→ **Problem description**:
In the data below, find the line containing "Open the Comcast"; transcribe it and each line after it exactly, through the last, skipping pictures.

Items from a data source:
--- START ---

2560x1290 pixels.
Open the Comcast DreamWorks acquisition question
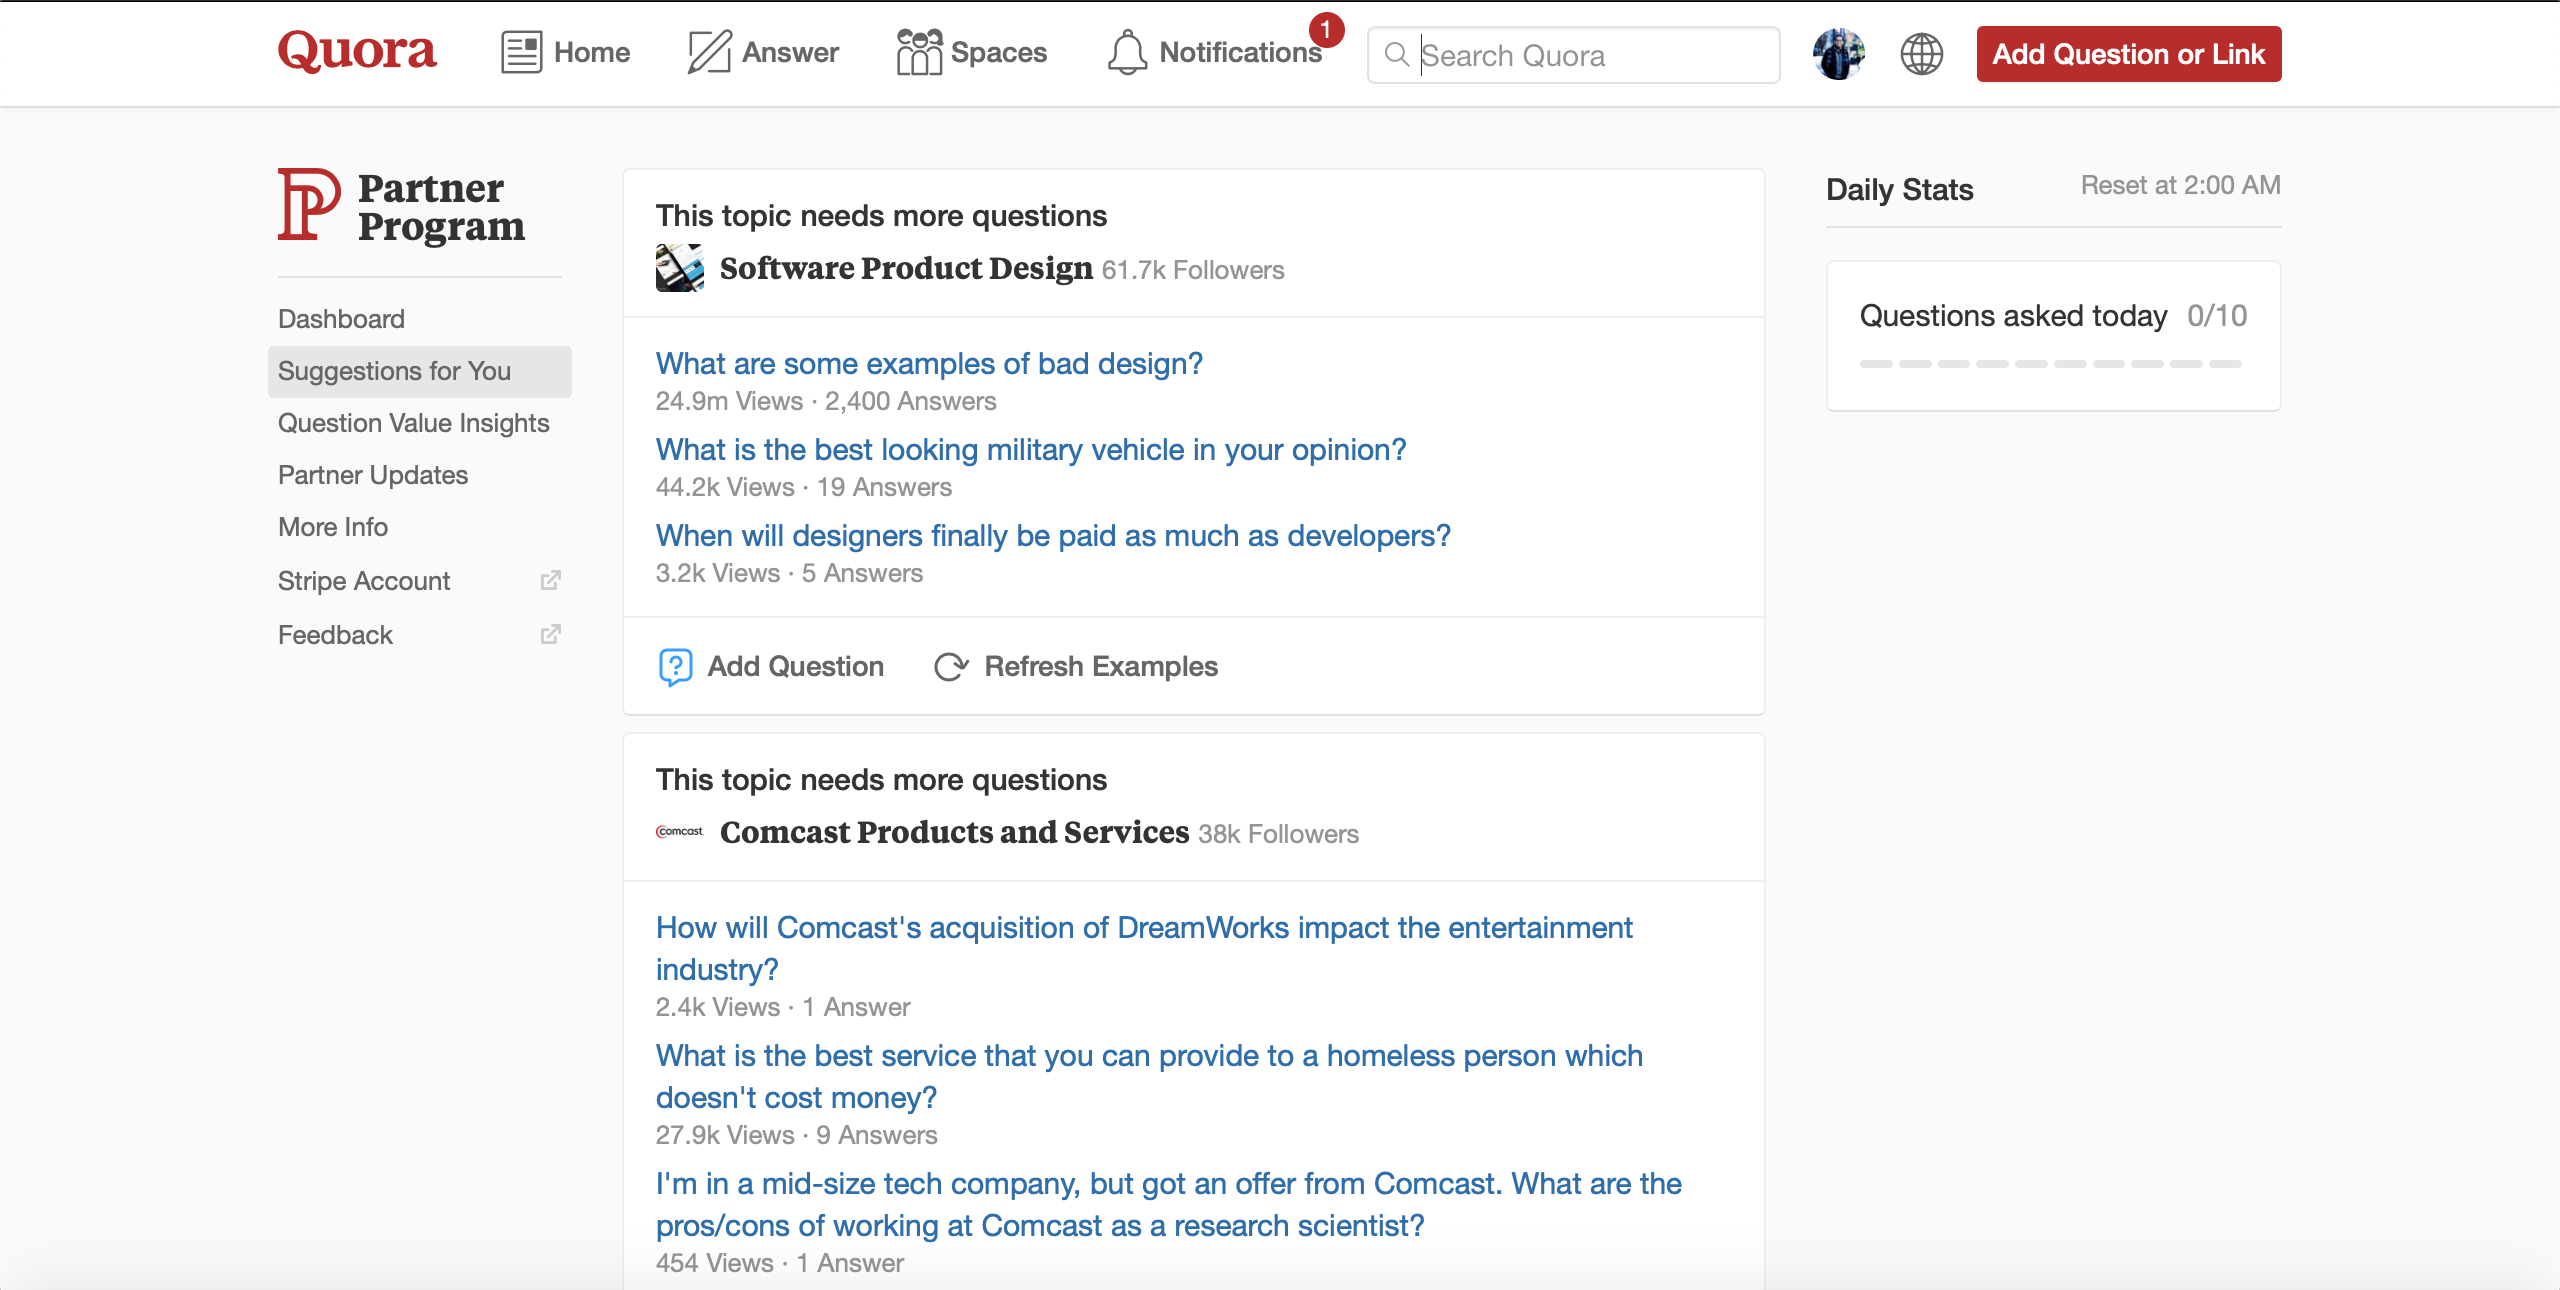[x=1143, y=928]
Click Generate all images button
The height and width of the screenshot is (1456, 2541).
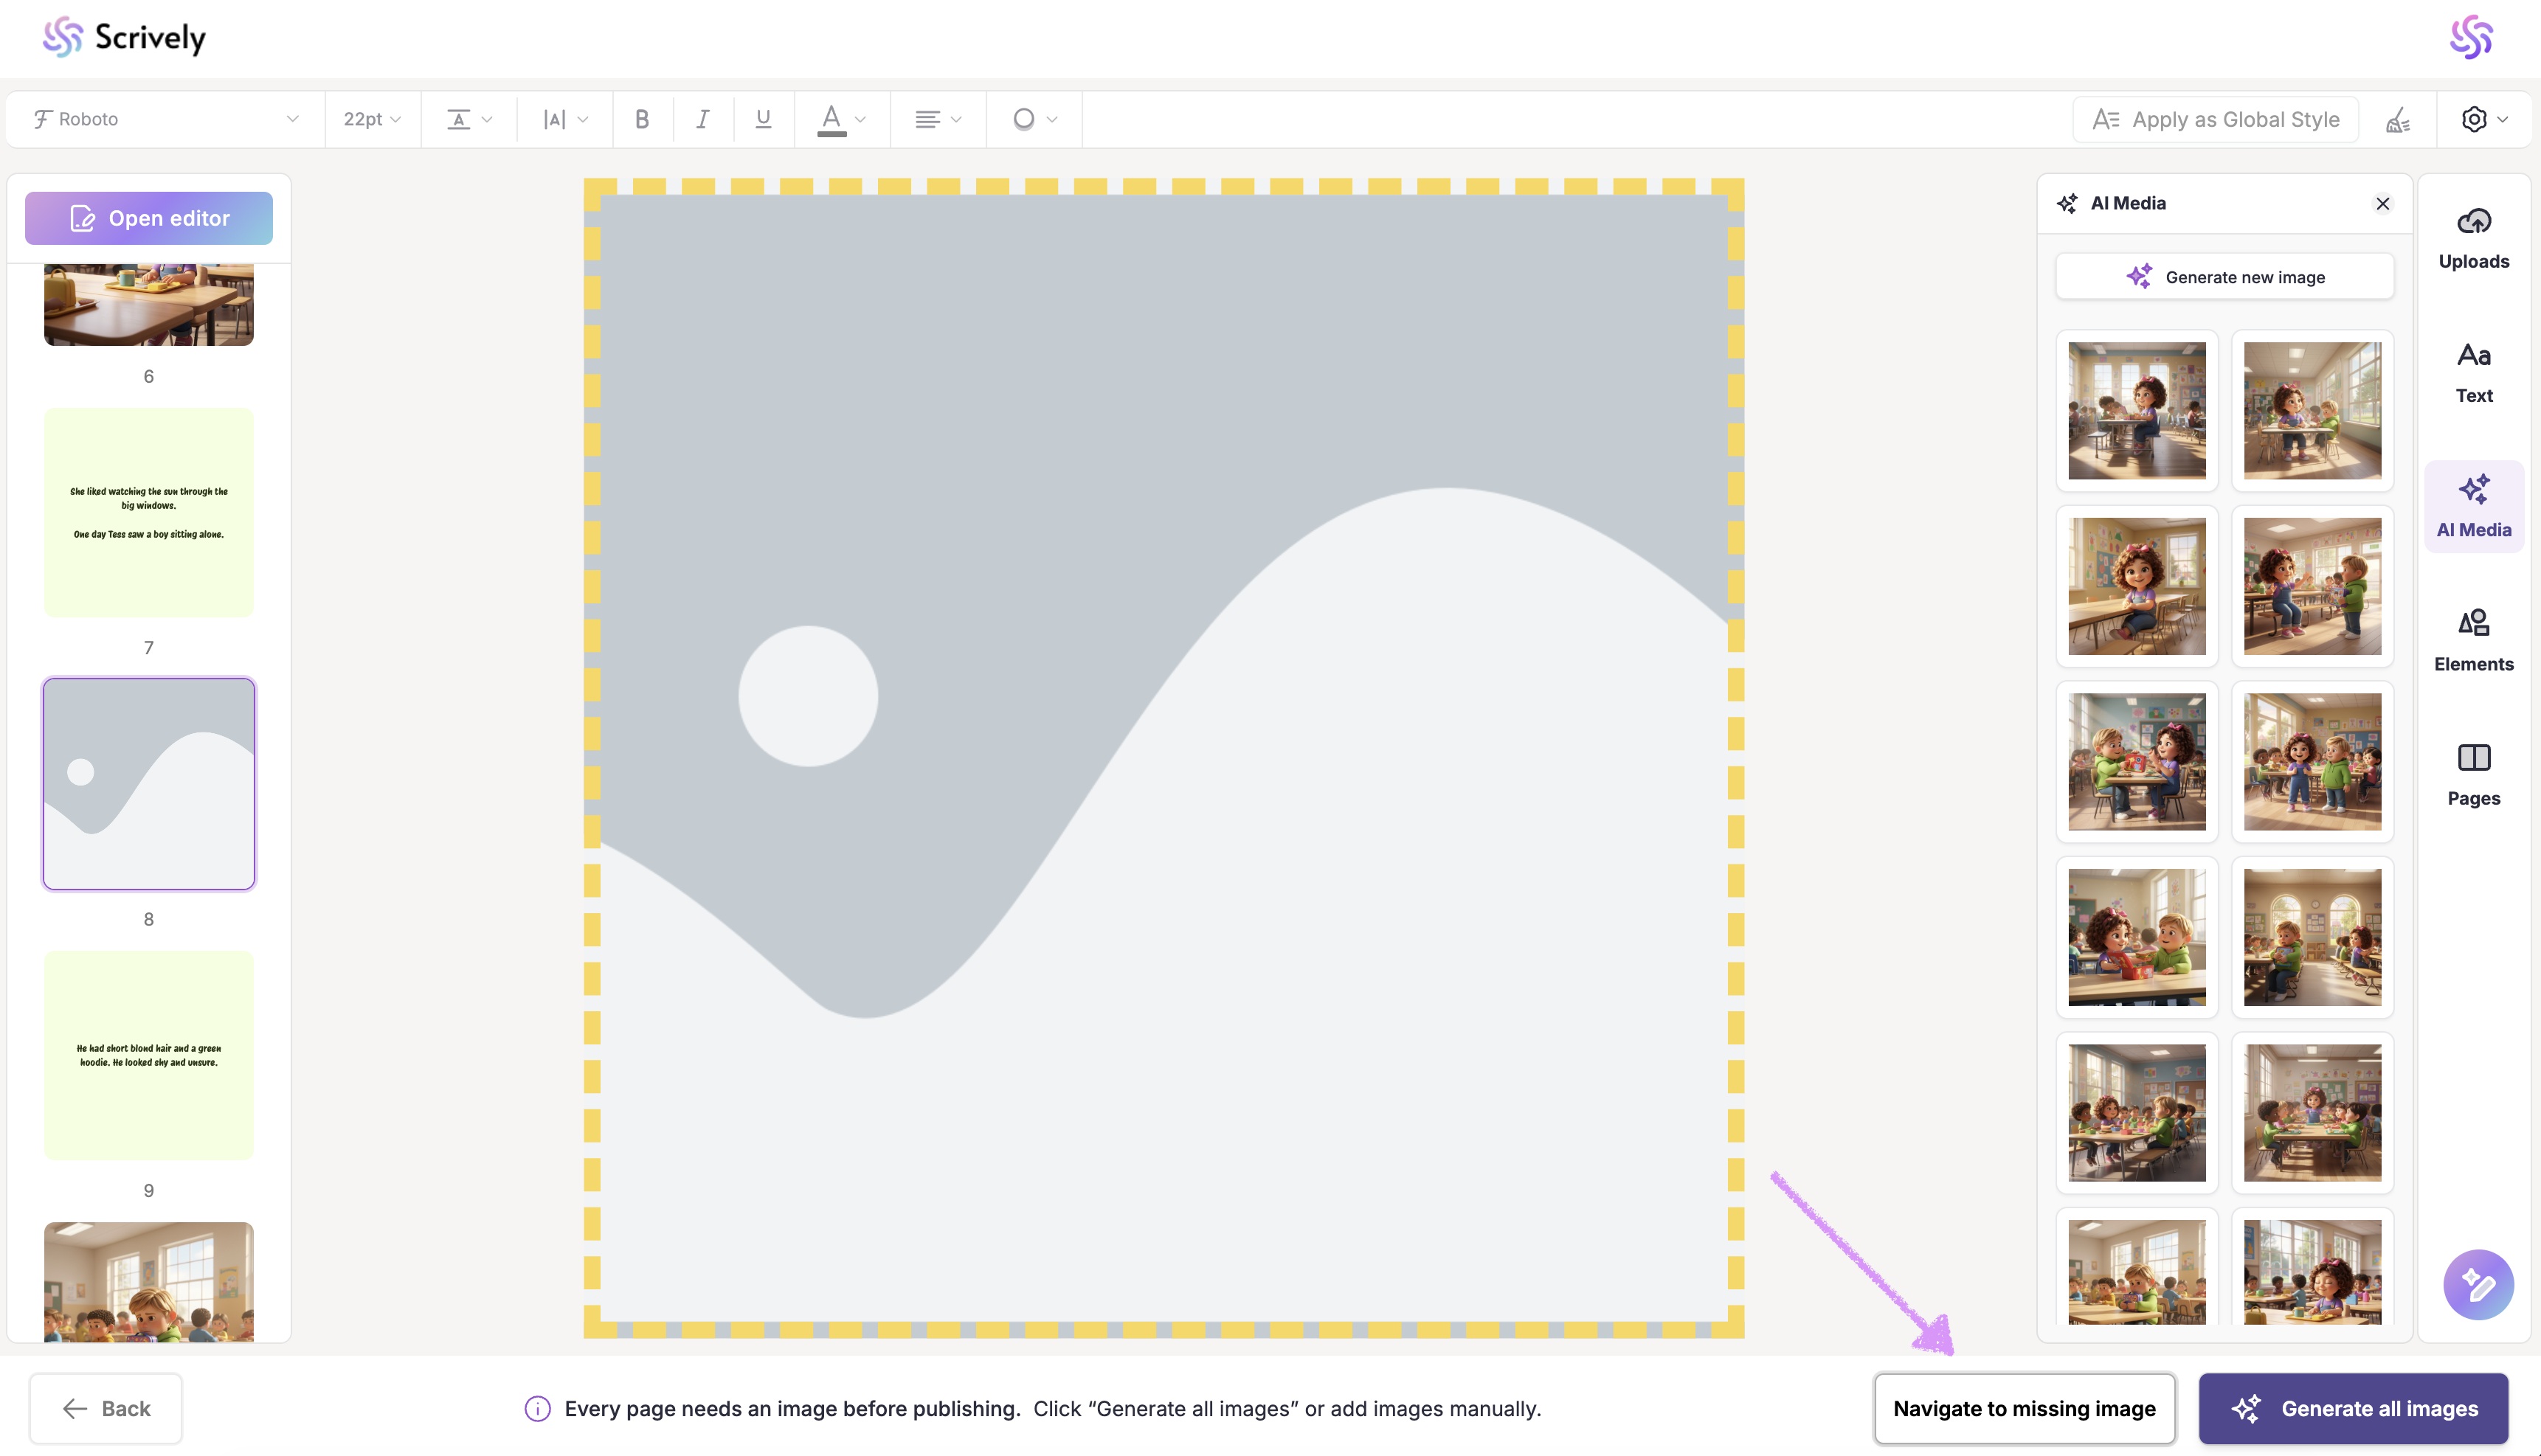(2353, 1408)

--- END ---

→ **Task output**:
Open the Comcast DreamWorks acquisition question
[x=1143, y=928]
Click Generate all images button
The height and width of the screenshot is (1456, 2541).
(2353, 1408)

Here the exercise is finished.